Tuesday, July 27, 2010

Blogger's unusual shenanigan ? safe : malicious

A very interesting thing happened while making the earlier post. I quite naively pushed the 'Publish Post' button after keying in the test javascript code snippet. Though the script was entered in the multiline comments construct /* */ of JS, but blogger identified it as javascript and started popping all the alerts there!

Yes!

This is not it, when I tried to edit the script to have '//' comment construct before each line.. there was no script to be found!
Blogger consumed the script, for all the alert calls the respective alerts were displayed and finally the post looked empty, without any JS code..

It may sound foolish... Well considering the fact that I am a /no{2}b/ this might make some sense...

Anyways, this also shows that any one can easily post any damn nasty JS code onto Blogger.(Any comments???)
Is blogger safe?

'top' property of 'Window'

The top element of the DOM in Javascript has the following properties:

   1. It refers to the [object window] or the self.
   2. In case of frames or iframes, as obvious, 'top' refers to the top object that created the [i]frame i.e. the [window]
   3. But when we do a window.open(), then the top of this window refer to itself and not to the parent window.
    ps. to refer to the parent window from this newly created window there is the 'opener' property.

The following code explains it clearly...

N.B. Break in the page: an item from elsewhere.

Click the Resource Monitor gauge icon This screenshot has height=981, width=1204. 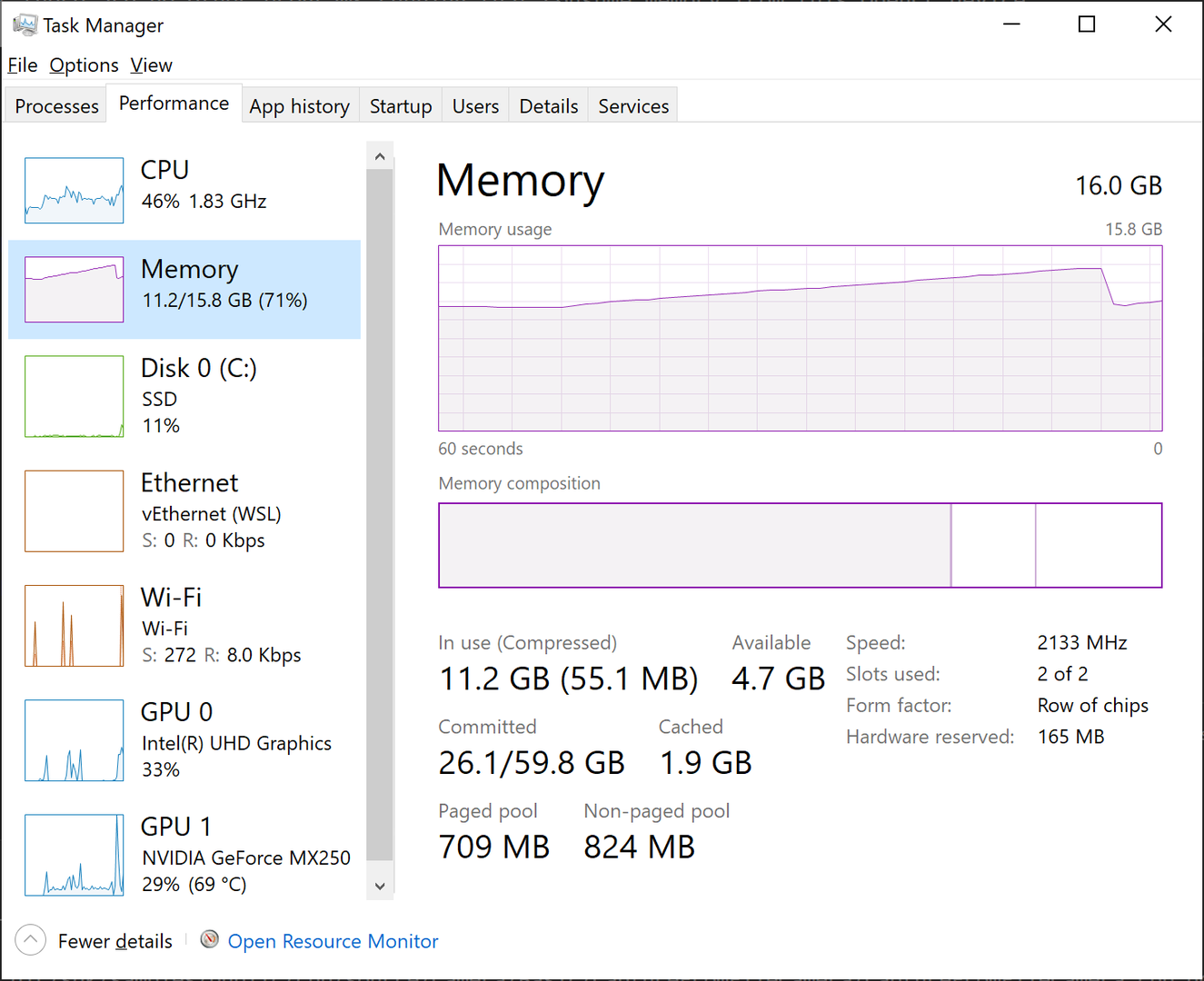[210, 940]
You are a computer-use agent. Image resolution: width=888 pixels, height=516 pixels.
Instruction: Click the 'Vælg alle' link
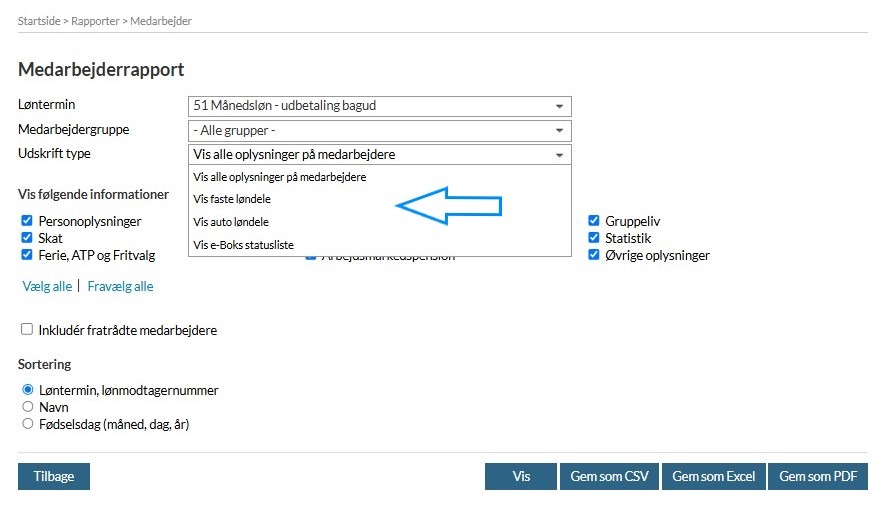pyautogui.click(x=47, y=286)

/************************ Toping.js *******************************/

//var i = "i am at the top."
//function foo(j)
//{
//return eval(3*j);
//}
//alert(foo(3));
//alert("self: "+self.location.href+"\n"+"top: "+top.location.href);
//document.write();
//o = window.open("teesri.js",'win')

/************************ bottom.js ******************************/

//alert(top.i);
//alert("self: "+self.location.href+"\n"+"top: "+top.location.href);
//var foo = top.foo;
//alert("top ka foo in bottom : "+ String(foo(4)));
//window.open("teesri.html","win");

/********************** teesri.js ********************************/

//alert("self: "+self.location.href+"\n top: "+top.location.href);

It might be a trivial concept for some, but it took long to sink in, for me!

Nothing malicious

There is nothing malicious in the last post related to 'top' attribute. Its just that I was unaware of the fact that blogger doesnot accept the multiline javascript comments, or perhaps I commented out the script incorrectly that there are so many non-sensical alerts popping up!
I sincerely regret the annoyance being caused. But, Blogger seems to have consumed the JS code :(
So, I am in a fix how to remove that code...
I appreciate suggestions on this!

Saturday, July 10, 2010

Malicious Javascript - blueprints

Javascript might be a great scripting language but it has been recently been abused a lot to carry out drive-by-downloads attacks. It targets the browsers and the plugins vulnerabilities at the client side.

There are certain features in the structure of the malicious javascript, though, which can be used to detect its presence with high precision. My GSOC 2010 project aims at finding these features and extracting them and thus classify scripts on the basis of these scores into benign and malicious. Finally integrating the complete solution in the low interaction client honeypot - PhoneyC.
I have extracted 9 features, which have been mentioned by a lot of people in their works. These features have been extracted from a very very modest corpus, which is not very broad yet, of 15 benign and 10 malicious JS samples.
The findings expressed as graphs, file against the feature value can be found here. The graphs show malicious scripts features in red and benign scripts in blue.

1. average characters per line
2. average eval() argument length
3. string definition to string use ratio
4. # unicode characters
5. # lines in the script
6. % human readable characters
7. % white space in the script 
8. # words in the script
9. dynamic execution calls

Though the results aren't very encouraging for all the features, but some of them like the string definition to use ratio, % human readable characters, %white space, offer some hope. Improvements in the implementation of the features extraction with little assumptions is required to build a proper extractor for the classifier.
The code for the feature extractor and the classifier may be accessed in my svn branch of phoneyc under njain-anomalydetection.

I sincerely appreciate the comments and reviews on the current work feature extraction and classification.
p.s. - truly speaking,this is my first attempt at regex, pickling, or in short, programming, in that case. All thanks to the mentor for his able guidance and constant motivation.